10.10 Importance of Descriptive Statistics:

Descriptive statistics serve as tools to summarize and organize data into meaningful insights, making it easier to understand and communicate findings. The following are the key aspects of descriptive statistics:

10.10.0.1 Definition

Descriptive statistics involve summarizing, organizing, and simplifying data in a way that is understandable and interpretable. This can include numerical summaries, tables, and graphical representations to describe the distribution, central tendency, and variability of data.

10.10.1 Key Components of Descriptive Statistics

  1. Measures of Central Tendency:

    • Mean: The average value, useful for symmetric distributions without outliers.

    • Median: The middle value in the data, efficient even with skewness and outliers.

    • Mode: The most frequent value, helpful for categorical or multimodal distributions.

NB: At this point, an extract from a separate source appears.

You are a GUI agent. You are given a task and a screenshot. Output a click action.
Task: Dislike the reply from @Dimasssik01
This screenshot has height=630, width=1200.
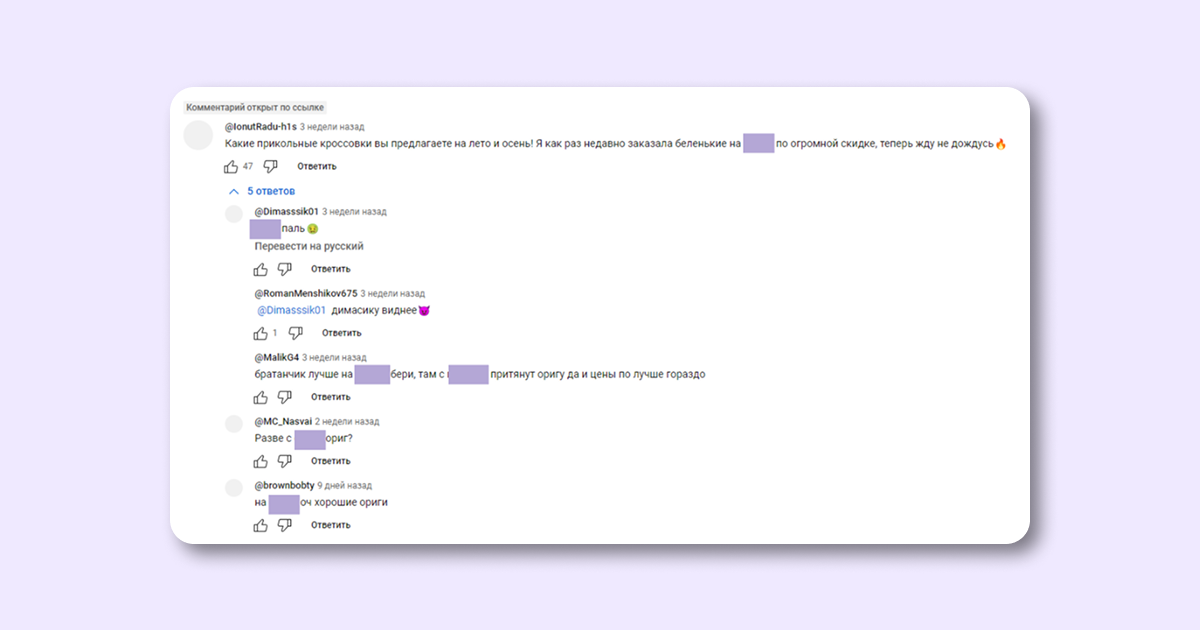285,269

  2. Measures of Variability:

    • Range: Difference between the largest and smallest values. Shows how wide the data can go.
    • Standard Deviation (SD): Shows how close most values are to the average. A small SD → most numbers are similar; a large SD → numbers vary a lot.
    • Interquartile Range (IQR): Shows the spread of the middle 50% of the data. Focuses on the “typical” range, ignoring extreme values.
    • Standard Error (SE): Shows how precise the mean estimate is; smaller SE → mean is more reliable.
  3. Shape of the Data

    • Skewness: Measures asymmetry. Positive –> long right tail; Negative –> long left tail

    • Kurtosis: Measures heaviness of tails. High –> more outliers; low –> flatter distribution

  4. Data Distribution:

    • Histograms and frequency distributions help identify the shape (e.g., symmetric, skewed, bimodal) and any potential outliers in the dataset.
  5. Data Representation:

    • Graphical methods like bar charts, line graphs, pie charts, and boxplots make patterns and trends in the data more visible and easier to interpret.

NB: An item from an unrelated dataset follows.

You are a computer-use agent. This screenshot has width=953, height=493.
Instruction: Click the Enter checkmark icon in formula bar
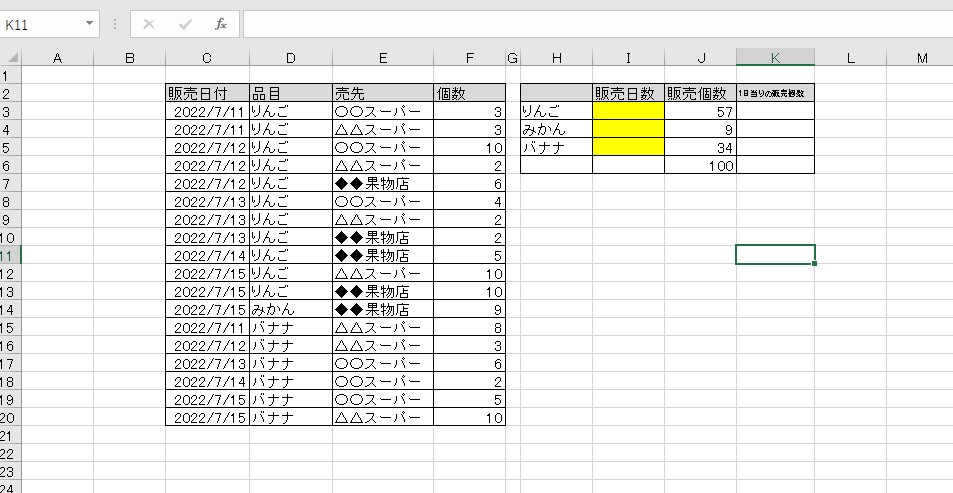click(185, 24)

10.10.2 When to Use Mean or Median

  • The mean is preferred when the data is symmetrically distributed without extreme values.

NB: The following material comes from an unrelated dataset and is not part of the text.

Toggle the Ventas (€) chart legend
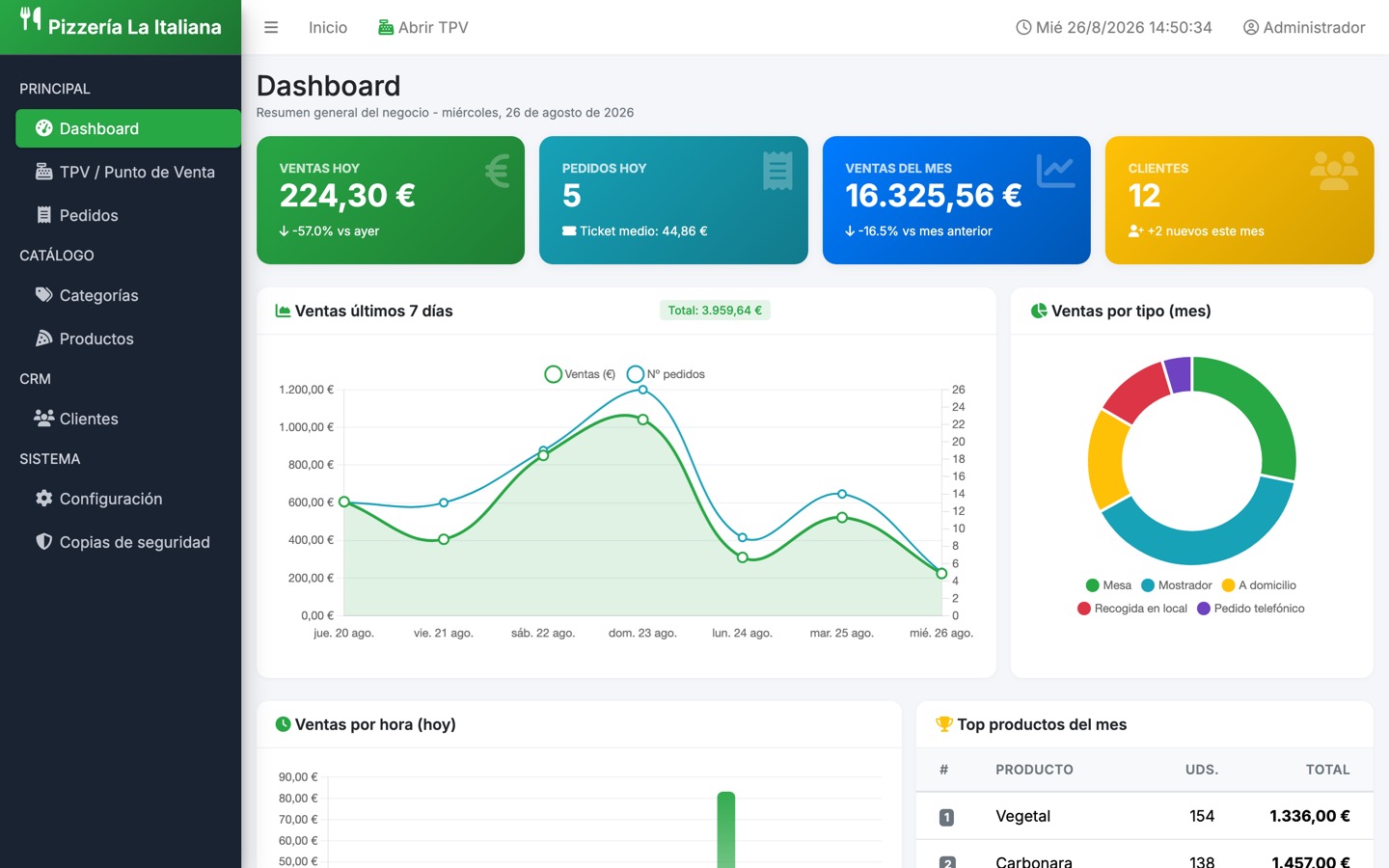Viewport: 1389px width, 868px height. pos(580,374)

  • The median is better for skewed distributions or datasets with significant outliers, as it is not affected by extreme values.

  • Example: In income data, where a few individuals earn significantly more than the majority, the median provides a more realistic “typical” income.

10.10.3 How Descriptive Statistics Help in Regression

  1. Choosing Variables to Include:

    By looking at descriptive stats, we can see which variables affect our outcome and which might mix up relationships.

    • Control variables are factors that only affect the outcome.

      Example: Household size might affect caregiving hours but is not our main focus.

    • Confounding variables affect both the explanatory variable and the outcome.

      Example: Hours worked per week can differ by sex and affect caregiving, so we need to account for it.

  2. Preparing for Regression

    • Descriptive stats let us check for outliers, skewed data, or missing values before modeling.

    • They help us understand the scale of variables and whether transformations might be needed.

    • They show if control and confounding variables need special attention in our regression models.

Takeaway: Descriptive statistics are the first step in regression analysis.

10.10.4 Limitations

  • Descriptive statistics only describe the data at hand; they do not infer or predict trends in the population.

  • Without considering measures of variability (e.g., SD or IQR), central tendency measures (mean, median) can be misleading.

  • They cannot fully reveal causal relationships; confounding can still bias conclusions if not properly addressed.

10.11 Closing

  • Do NOT clean your Environment

    • You will use the datasets for your quiz.